A Bahreïn la répression du peuple est entrée dans sa trente-neuvième semaine et le régime en place a interdit aux chiites de faire la prière du vendredi dans la localité d’al-Diraz.
Pour la énième semaine consécutive, le régime des Al-e Khalifa a empêché l’organisation de la prière du vendredi dans la mosquée d’Imam Sadiq (béni soit-il) à al-Diraz où habite le cheikh Issa Qassem, leader du soulèvement de Bahreïn.

Selon des témoins oculaires, cette décision des éléments du régime de Manama a déferlé une vague de protestation. Des contestataires ont dénoncé les actes hostiles des forces du régime.

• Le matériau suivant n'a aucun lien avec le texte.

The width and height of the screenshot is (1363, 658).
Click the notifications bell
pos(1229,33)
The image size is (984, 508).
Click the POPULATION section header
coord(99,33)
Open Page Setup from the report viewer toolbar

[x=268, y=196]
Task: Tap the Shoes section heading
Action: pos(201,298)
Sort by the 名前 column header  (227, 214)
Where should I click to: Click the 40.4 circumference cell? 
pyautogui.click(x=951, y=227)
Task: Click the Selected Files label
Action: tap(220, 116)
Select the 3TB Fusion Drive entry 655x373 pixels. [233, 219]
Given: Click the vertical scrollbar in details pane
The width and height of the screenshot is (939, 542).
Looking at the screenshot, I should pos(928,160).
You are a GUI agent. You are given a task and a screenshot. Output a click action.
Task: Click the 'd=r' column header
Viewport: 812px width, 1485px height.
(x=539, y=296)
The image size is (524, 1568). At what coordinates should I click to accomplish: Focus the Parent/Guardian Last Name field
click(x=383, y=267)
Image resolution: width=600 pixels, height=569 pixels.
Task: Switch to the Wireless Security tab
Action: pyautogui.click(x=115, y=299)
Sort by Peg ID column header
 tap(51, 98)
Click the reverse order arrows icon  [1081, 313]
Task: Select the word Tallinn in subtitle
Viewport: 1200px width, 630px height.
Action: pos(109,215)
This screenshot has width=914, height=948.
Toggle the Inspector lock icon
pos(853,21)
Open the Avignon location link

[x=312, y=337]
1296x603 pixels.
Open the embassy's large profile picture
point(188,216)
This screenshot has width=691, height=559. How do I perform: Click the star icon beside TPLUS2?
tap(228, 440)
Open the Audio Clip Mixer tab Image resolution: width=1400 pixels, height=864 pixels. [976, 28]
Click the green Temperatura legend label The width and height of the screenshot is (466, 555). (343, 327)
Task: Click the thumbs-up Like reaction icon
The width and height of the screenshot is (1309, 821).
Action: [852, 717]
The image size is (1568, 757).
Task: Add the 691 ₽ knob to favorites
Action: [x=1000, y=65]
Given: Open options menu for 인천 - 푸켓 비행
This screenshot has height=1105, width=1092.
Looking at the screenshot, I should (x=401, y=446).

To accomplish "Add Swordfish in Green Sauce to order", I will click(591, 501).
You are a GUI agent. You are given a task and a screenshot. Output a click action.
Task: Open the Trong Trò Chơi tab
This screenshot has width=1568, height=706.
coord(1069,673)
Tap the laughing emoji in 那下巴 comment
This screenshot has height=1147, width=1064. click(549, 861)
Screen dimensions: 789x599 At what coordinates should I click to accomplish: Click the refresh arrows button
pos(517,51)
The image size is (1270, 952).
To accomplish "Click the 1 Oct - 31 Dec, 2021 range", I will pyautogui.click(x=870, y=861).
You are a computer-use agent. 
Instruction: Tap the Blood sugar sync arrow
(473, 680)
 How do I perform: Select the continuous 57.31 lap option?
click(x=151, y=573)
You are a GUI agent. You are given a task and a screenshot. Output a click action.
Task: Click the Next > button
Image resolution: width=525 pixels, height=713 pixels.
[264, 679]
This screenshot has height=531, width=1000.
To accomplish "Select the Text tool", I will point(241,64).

Les habitants d’al-Diraz n’ont pas manqué de condamner haut et fort la poursuite de la mise en détention des femmes. D'autres manifestations de ce genre se sont déroulées dans d’autres localités.
Les forces de sécurité bahreïnies se sont colletées avec les manifestants et ont tiré des gaz lacrymogènes et des balles en caoutchouc.
Cette petite monarchie du golfe Persique est secouée depuis février 2011, par un mouvement de contestation qui réclame la liberté, le rétablissement de la justice, la levée des discriminations et l’instauration d’un gouvernement élu au suffrage universel.